Urreta Ortega destacó que los beneficios no serán exclusivos de grandes corporativos, sino que también se reflejarán en pequeños y medianos exportadores, proveedores portuarios y transportistas locales, que podrán planear con mayor previsibilidad sus operaciones.
“Se generará confianza para inversionistas y mayor certeza para empresas que dependen de cadenas de suministro eficientes, lo que puede atraer mayor volumen de carga y dinamismo a la economía local”.
Puntualizó que se impulsará la competitividad del Puerto de Veracruz frente a otras terminales portuarias nacionales e internacionales al hacer más eficientes los flujos de mercancías, garantizar tiempos más cortos y operaciones de exportación/importación más seguras y ordenadas.

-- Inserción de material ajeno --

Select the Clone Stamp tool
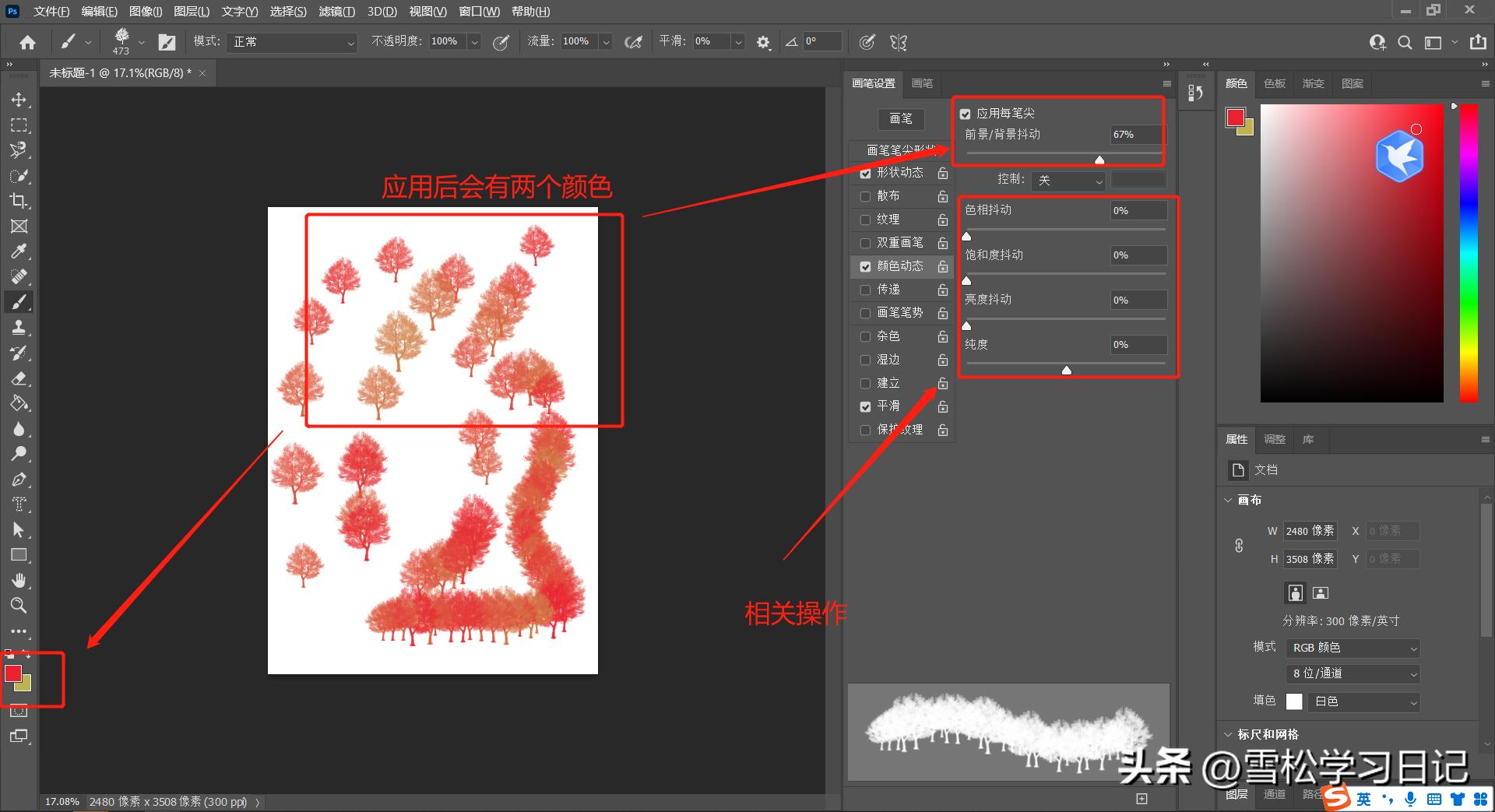The image size is (1495, 812). tap(19, 328)
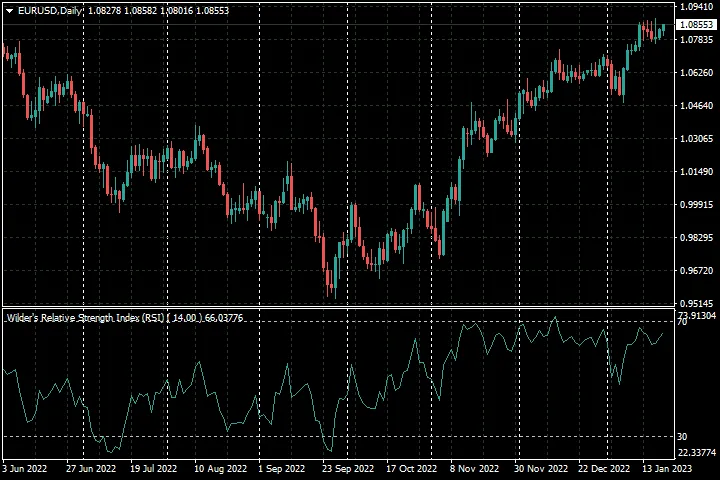Click the triangle icon beside EURUSD,Daily
This screenshot has width=720, height=480.
[x=9, y=9]
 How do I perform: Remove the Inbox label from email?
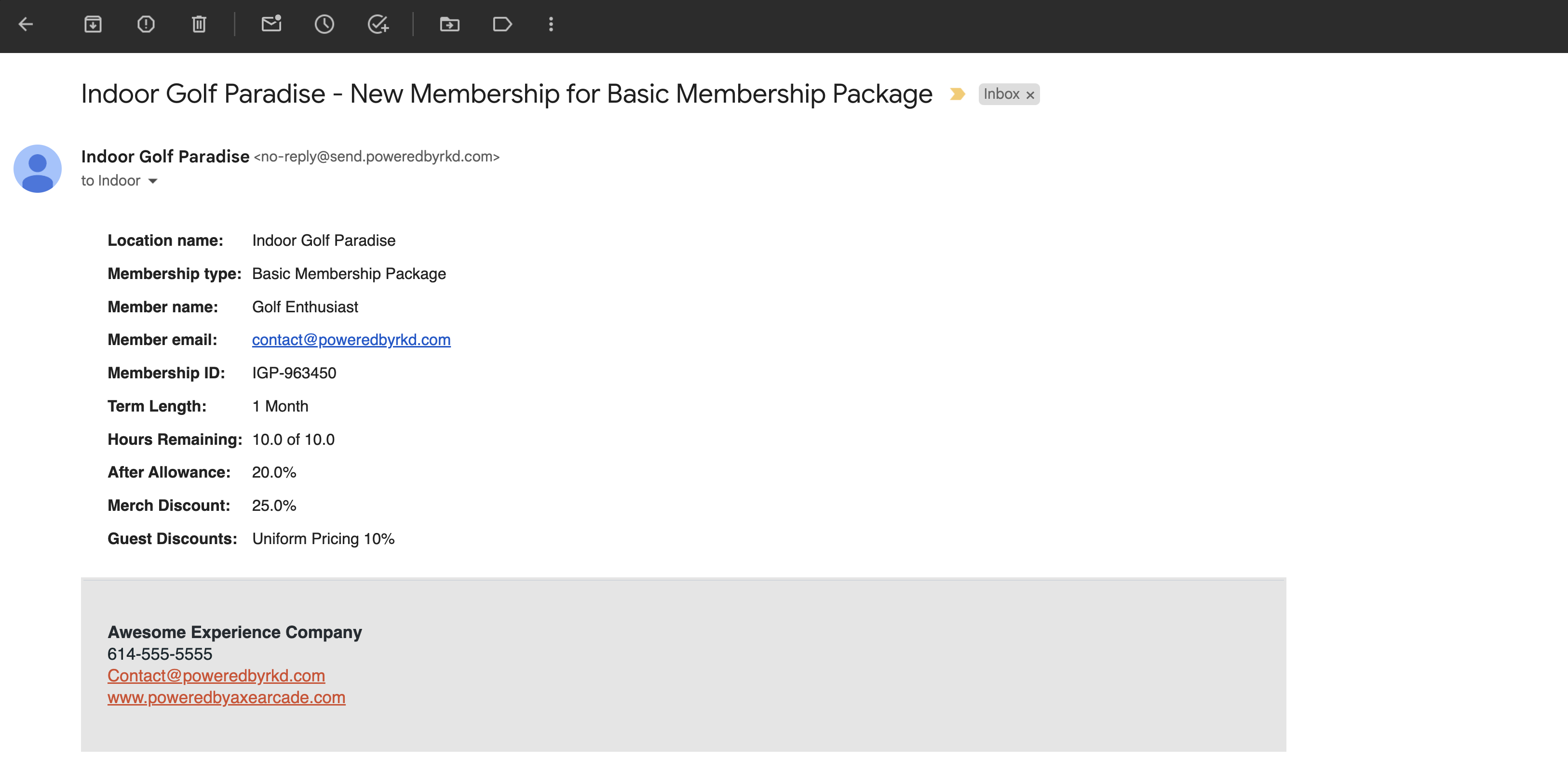(1030, 95)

La nueva aduana se espera que cuente con equipos de inspección avanzada como rayos X, rayos gamma, escáners, mejor infraestructura, zonas de revisión y espacio de maniobra para vehículos de transporte pesado.
Se prevén protocolos modernos que cumplan estándares aduaneros nacionales e internacionales, con procedimientos de revisión que minimicen la intervención física innecesaria, optimizando tiempos y costos.
“La puesta en marcha de la nueva aduana de Veracruz permitirá tener procesos más ágiles, menos demoras y mayor certeza para todos los que dependemos de la logística portuaria. Esta aduana permitirá atender de forma rápida y eficaz los retos actuales del comercio exterior, beneficiando tanto al sector privado como al desarrollo económico regional”.
La infraestructura permitirá fortalecer al sector marítimo, reducir costos y mejorar tiempos de entrega.